Could you rewrite the part of the records that opens with the line containing "Locate an element" and closes with the end of the records, replacing "location" with "position" and leaving everything else unchanged? Give back only that part, without the pictures.

Content starts

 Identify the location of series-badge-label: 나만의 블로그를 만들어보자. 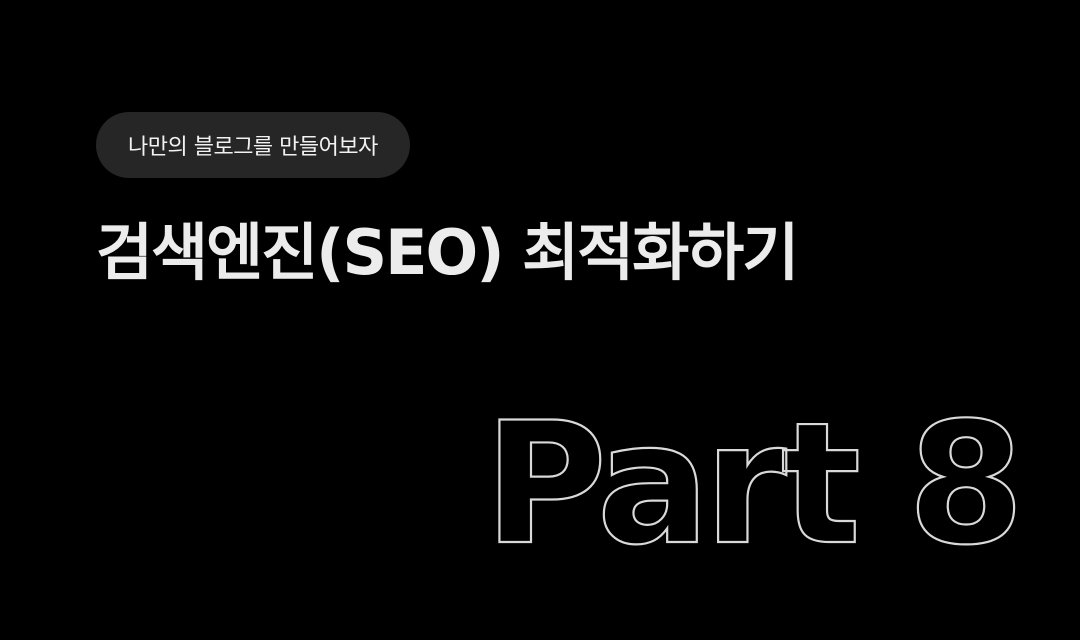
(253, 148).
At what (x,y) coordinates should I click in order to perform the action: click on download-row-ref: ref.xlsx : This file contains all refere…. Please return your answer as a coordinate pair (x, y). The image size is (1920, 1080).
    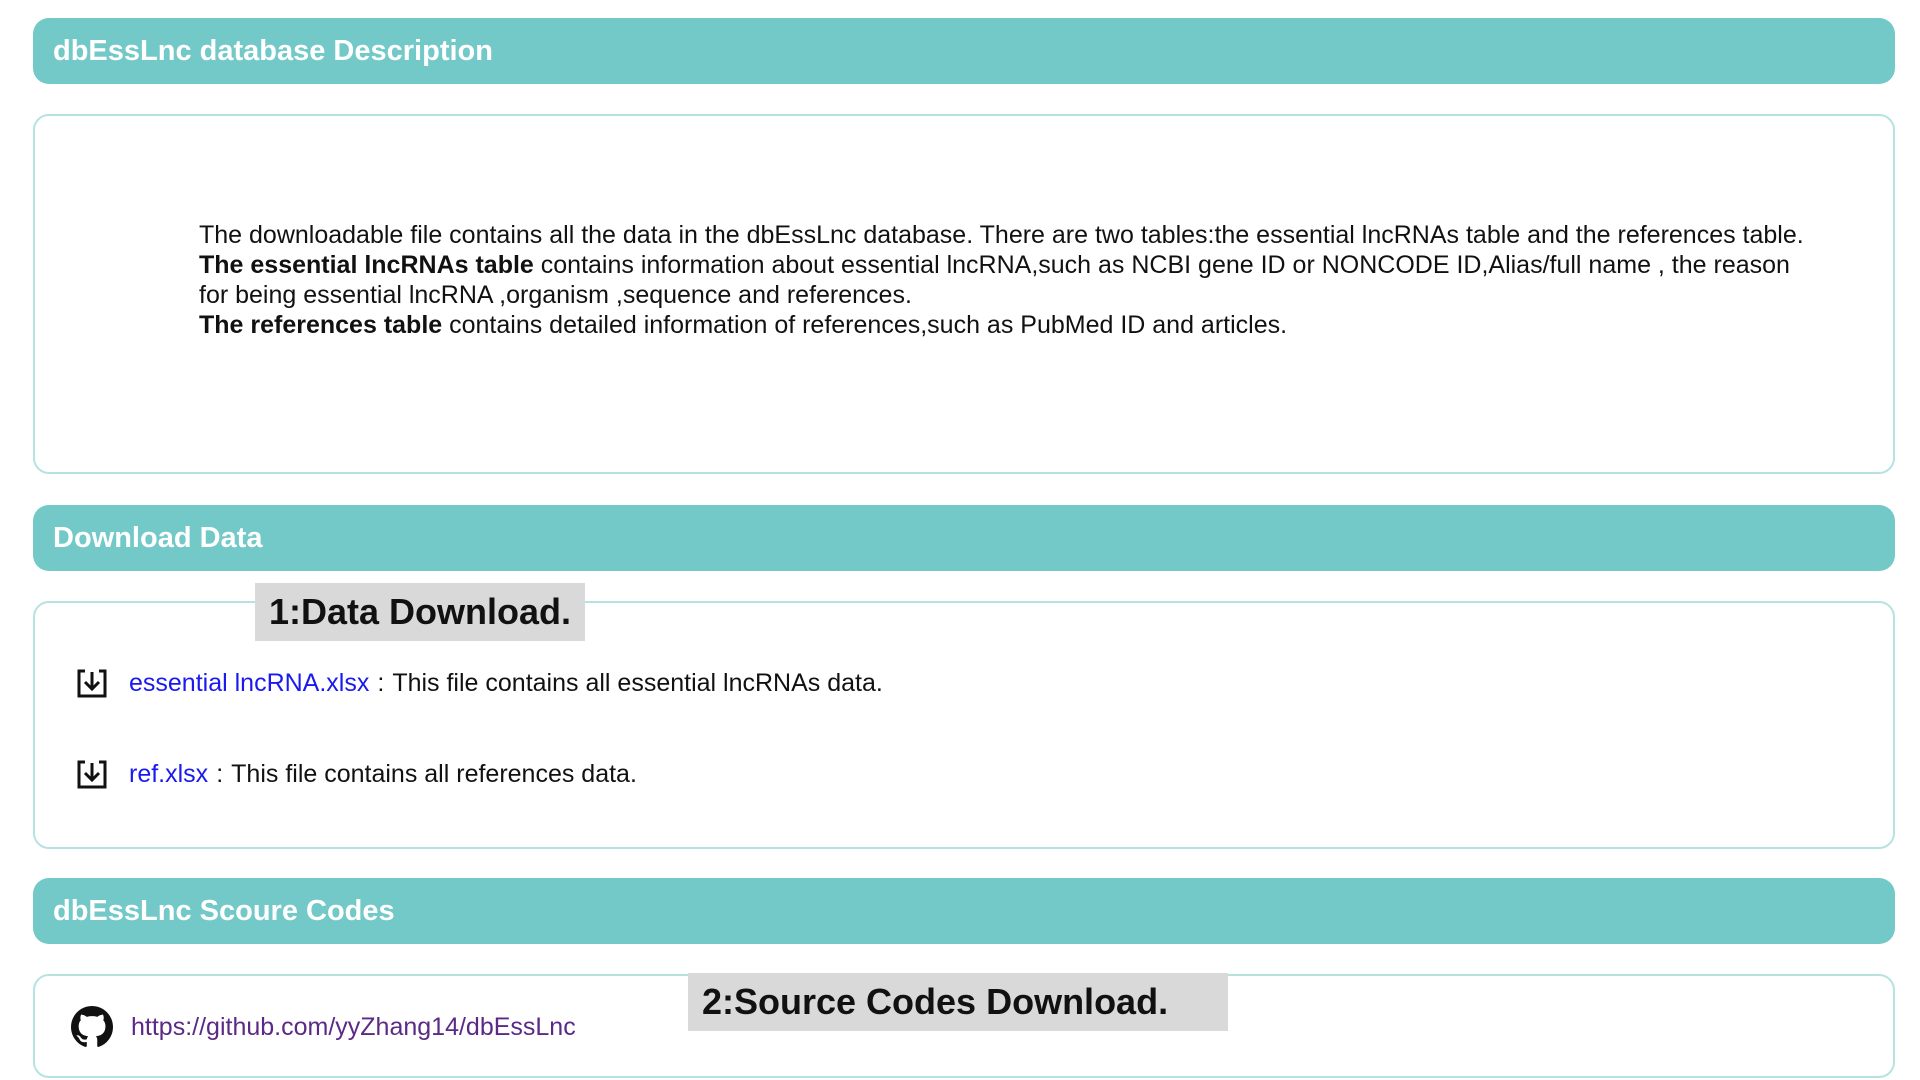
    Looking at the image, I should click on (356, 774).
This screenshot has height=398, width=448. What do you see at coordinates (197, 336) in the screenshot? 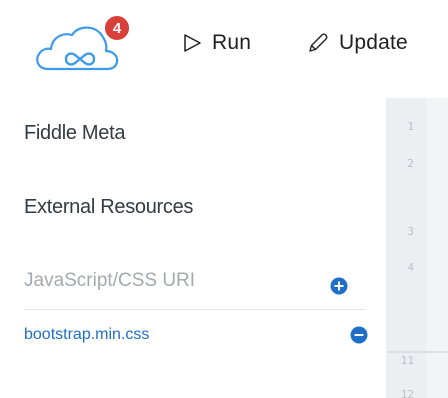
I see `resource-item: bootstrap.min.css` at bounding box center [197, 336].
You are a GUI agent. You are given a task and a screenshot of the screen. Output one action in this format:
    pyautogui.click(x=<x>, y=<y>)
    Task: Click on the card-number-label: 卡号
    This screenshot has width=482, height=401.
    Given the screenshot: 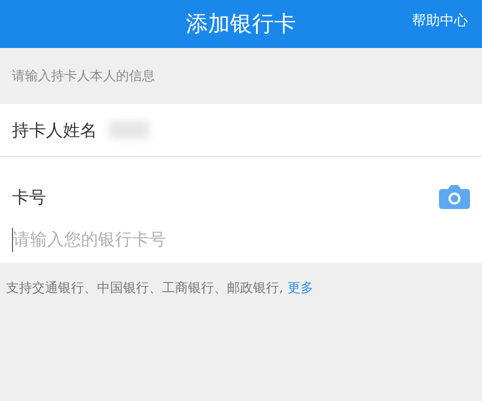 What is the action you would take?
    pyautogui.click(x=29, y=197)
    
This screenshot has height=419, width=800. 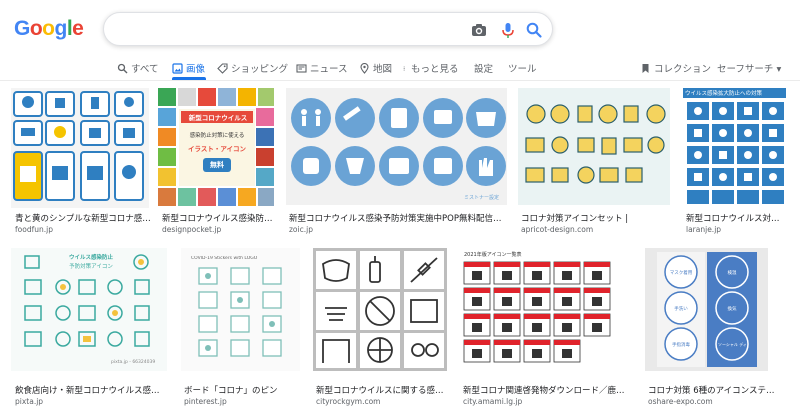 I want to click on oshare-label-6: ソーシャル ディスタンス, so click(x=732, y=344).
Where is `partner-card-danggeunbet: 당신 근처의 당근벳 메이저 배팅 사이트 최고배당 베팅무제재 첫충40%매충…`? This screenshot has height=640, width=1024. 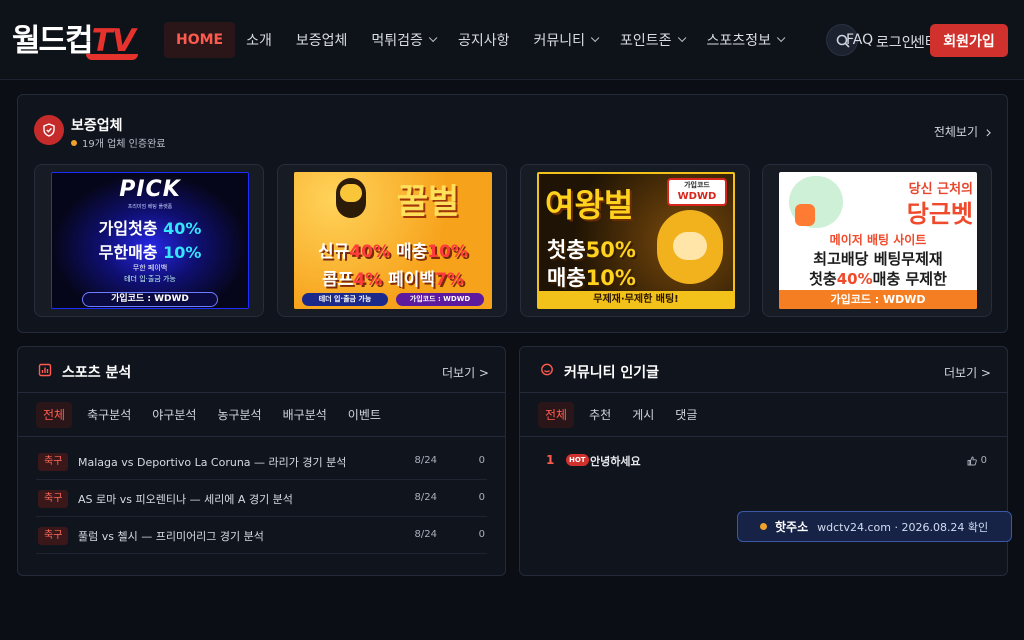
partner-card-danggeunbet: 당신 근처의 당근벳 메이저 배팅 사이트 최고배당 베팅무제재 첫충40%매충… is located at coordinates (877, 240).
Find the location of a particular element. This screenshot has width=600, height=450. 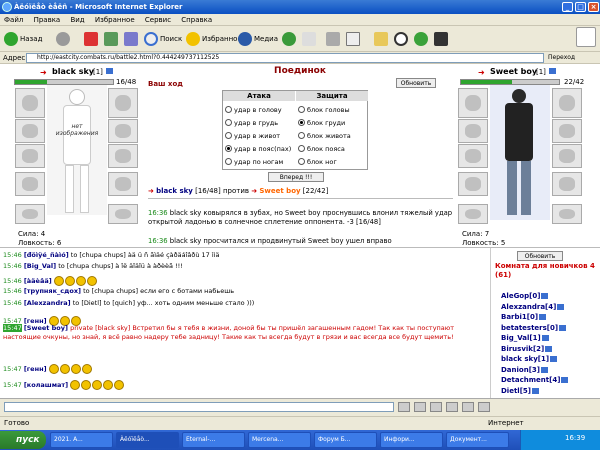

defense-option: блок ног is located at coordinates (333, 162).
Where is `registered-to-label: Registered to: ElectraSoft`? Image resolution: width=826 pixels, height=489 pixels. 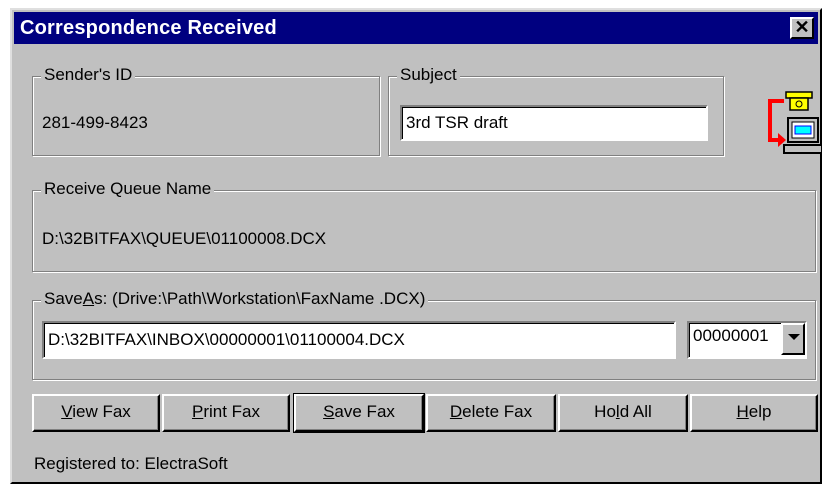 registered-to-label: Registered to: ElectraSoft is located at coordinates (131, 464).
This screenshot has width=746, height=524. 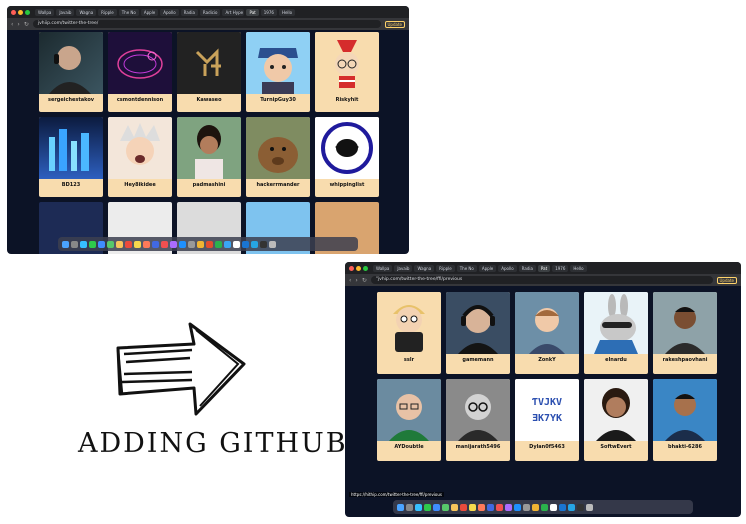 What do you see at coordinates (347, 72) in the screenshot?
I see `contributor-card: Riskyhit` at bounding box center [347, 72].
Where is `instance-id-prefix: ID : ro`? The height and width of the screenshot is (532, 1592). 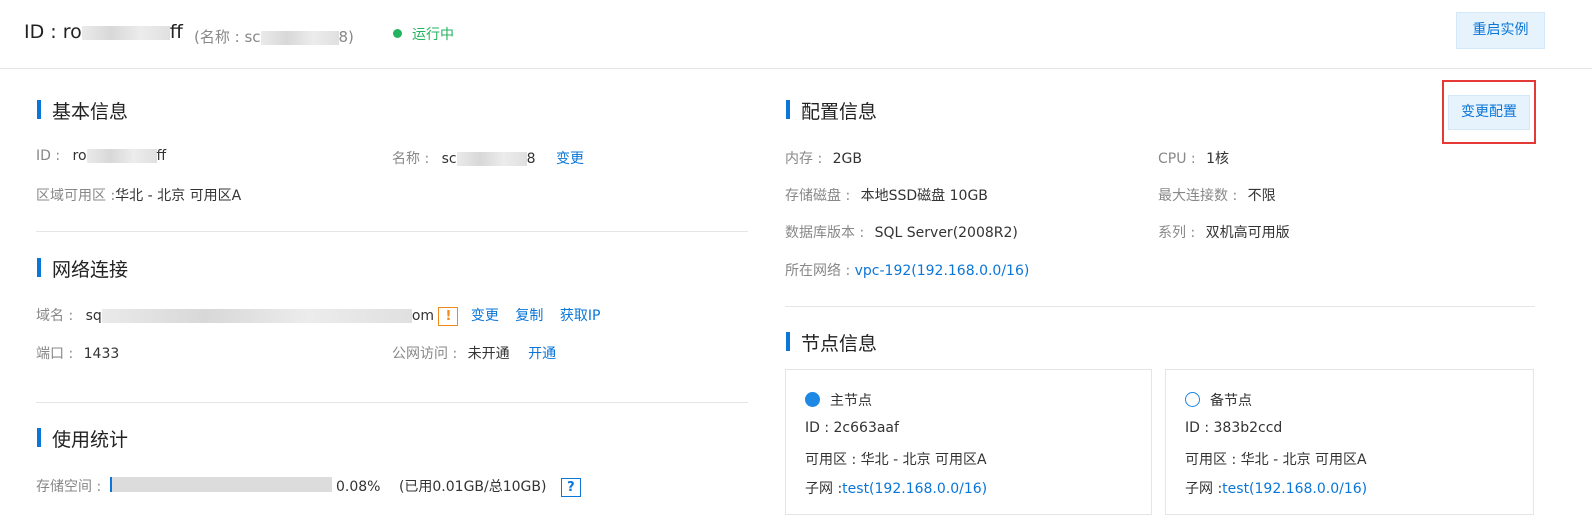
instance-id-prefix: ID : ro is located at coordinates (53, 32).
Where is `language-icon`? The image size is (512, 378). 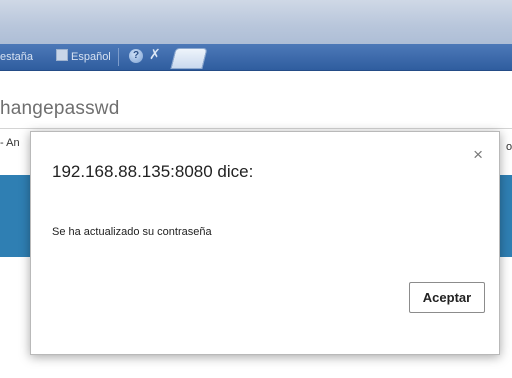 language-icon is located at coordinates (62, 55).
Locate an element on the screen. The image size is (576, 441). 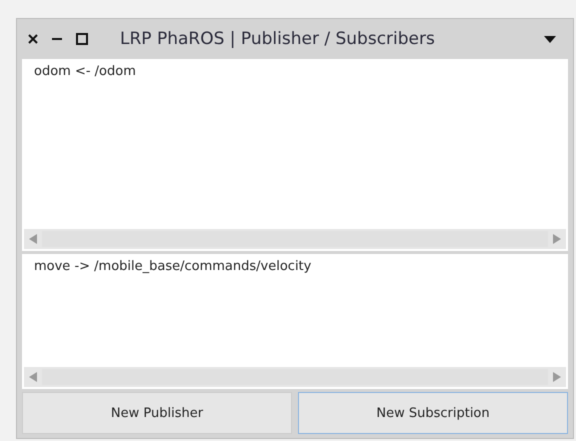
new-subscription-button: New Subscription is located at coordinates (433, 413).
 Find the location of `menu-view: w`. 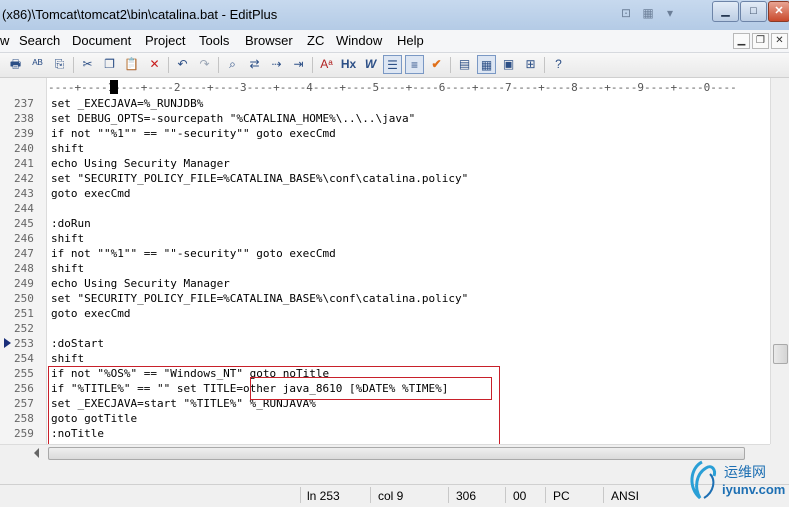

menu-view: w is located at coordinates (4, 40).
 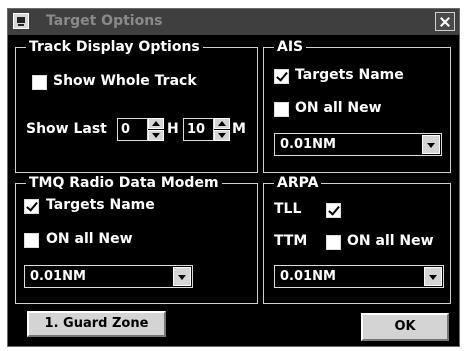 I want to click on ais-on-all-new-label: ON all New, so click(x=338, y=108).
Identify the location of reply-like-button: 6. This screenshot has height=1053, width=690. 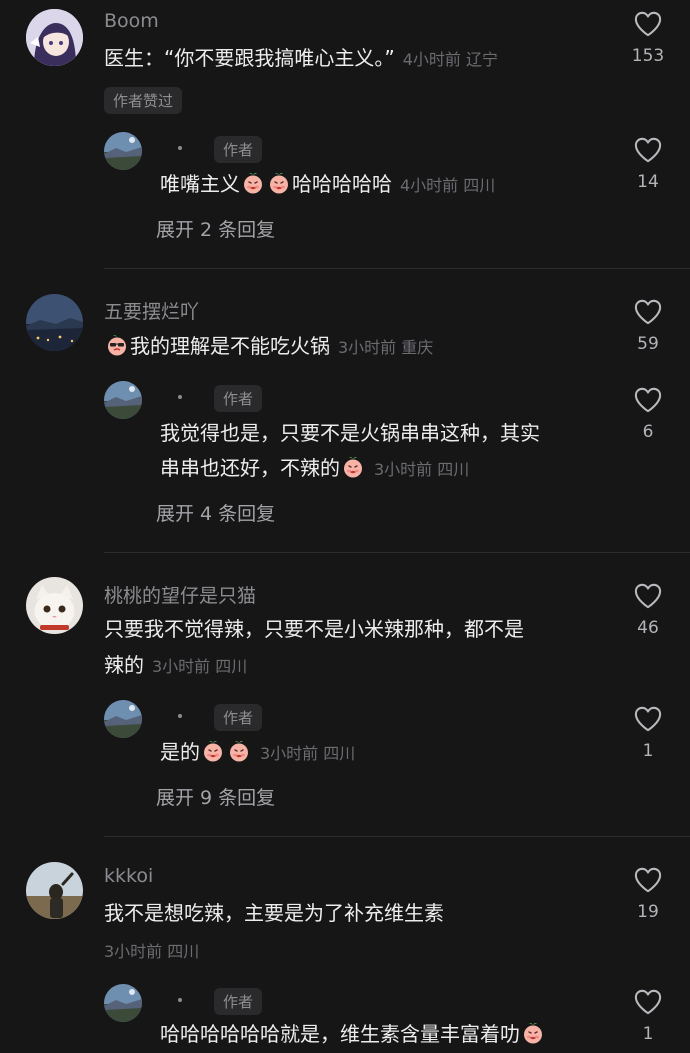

Content ends

| EXERCISE SOLUTION |
Locate an element on the screen. The image size is (576, 441). 
new-subscription-button: New Subscription is located at coordinates (433, 413).
 Find the position of `menu-view: w`. 

menu-view: w is located at coordinates (4, 40).
  I want to click on ais-on-all-new-label: ON all New, so click(x=338, y=108).
Identify the position of reply-like-button: 6. This screenshot has height=1053, width=690. 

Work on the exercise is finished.